Era un soleado día cuando el tren recorría las vías a toda velocidad. El insoportable calor me obligaba a ir en calzoncillos. Era agosto, y aunque estábamos en 1945, ir en calzoncillos en un tren todavía no se había puesto de moda. Aun faltaban 6 años para el verano de los calzoncillos (que sería posteriormente adaptado de forma metafórica en “El puente sobre el río Kwai”) y todos los que pasaban a mi lado me miraban de forma rara. Yo me reía para mis adentros, pensando que, sí, quizás yo hiciera el ridículo, pero ¿y lo cómodo que estaba?

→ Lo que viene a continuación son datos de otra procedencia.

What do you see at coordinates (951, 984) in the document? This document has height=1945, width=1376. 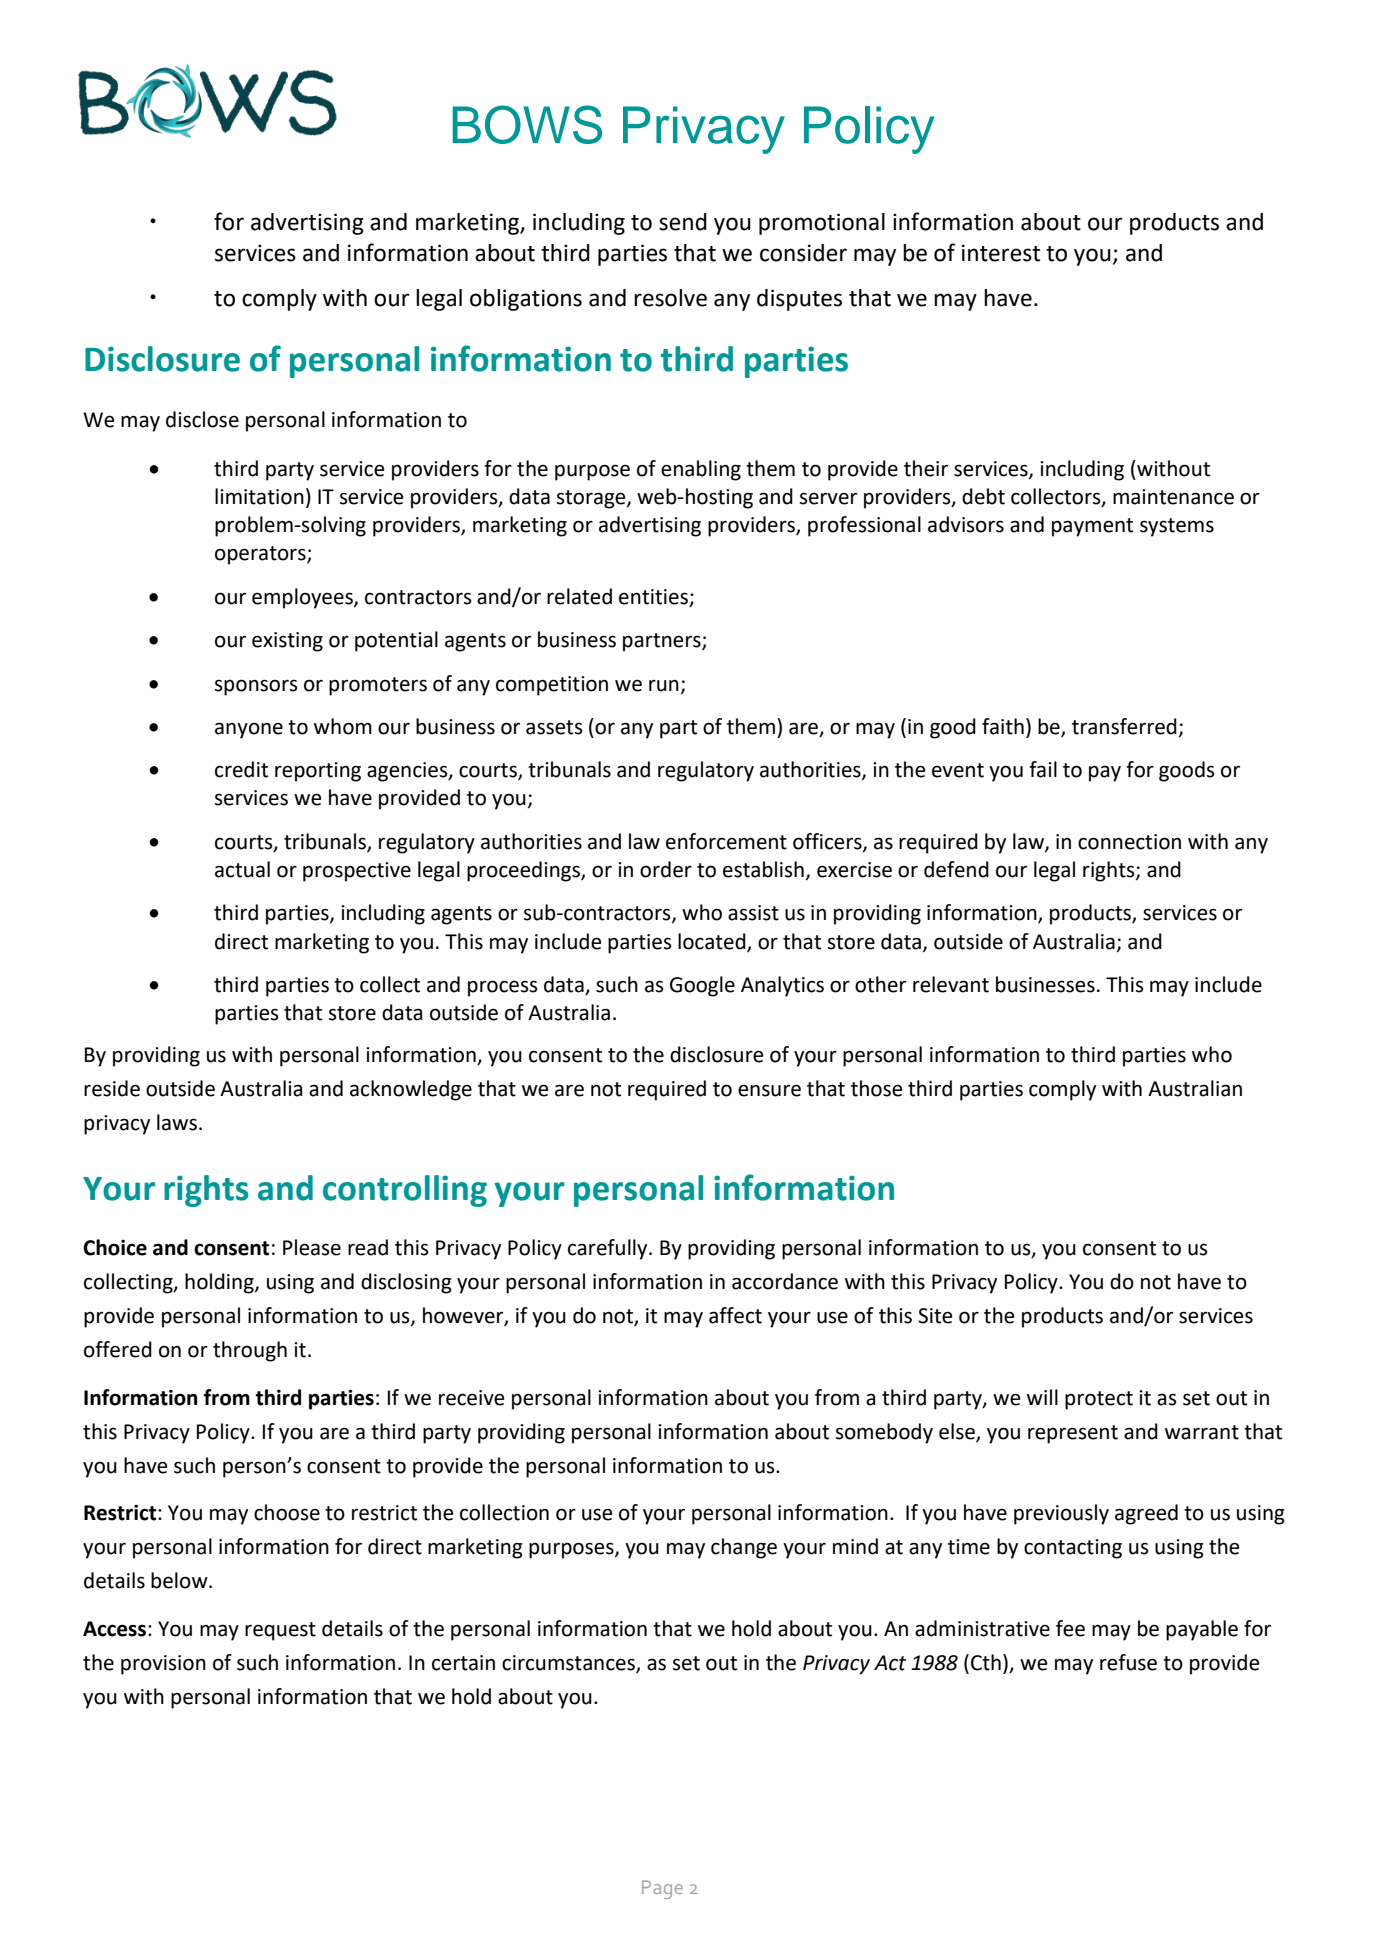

De pronto, alguien a quien conocía bien se sentó a mi lado. Era Roberto o, como yo lo llamaba, “El tonto Roberto”. Otras personas se dirigían a él como “Señor Oppenheimer” o “Muerte, el destructor de mundos”. Esta última siempre me pareció, por cierto, una forma un tanto farragosa de dirigirse a alguien. Yo prefería llamarlo cariñosamente, “Tonto”. Era americano, así que no me entendía. Le dije que era un antiguo nombre indio que significaba “Muerte, el destructor de mundos”, y lo aceptó de buen grado.
Él era la otra persona en calzoncillos en todo el tren. Los suyos eran de gaticos. Los míos, de tiranosaurios. Siempre pensé que me los envidiaba. No me extraña. Seguro, él era el corazón del proyecto Manhattan, pero yo tenía dinosaurios comiéndome los cojones.
Tonto se sentó junto a mi muy emocionado, me miró con sus ojos resplandecientes y preguntó, lleno de ínfulas de autoimportancia, “¿sabes a dónde vamos?”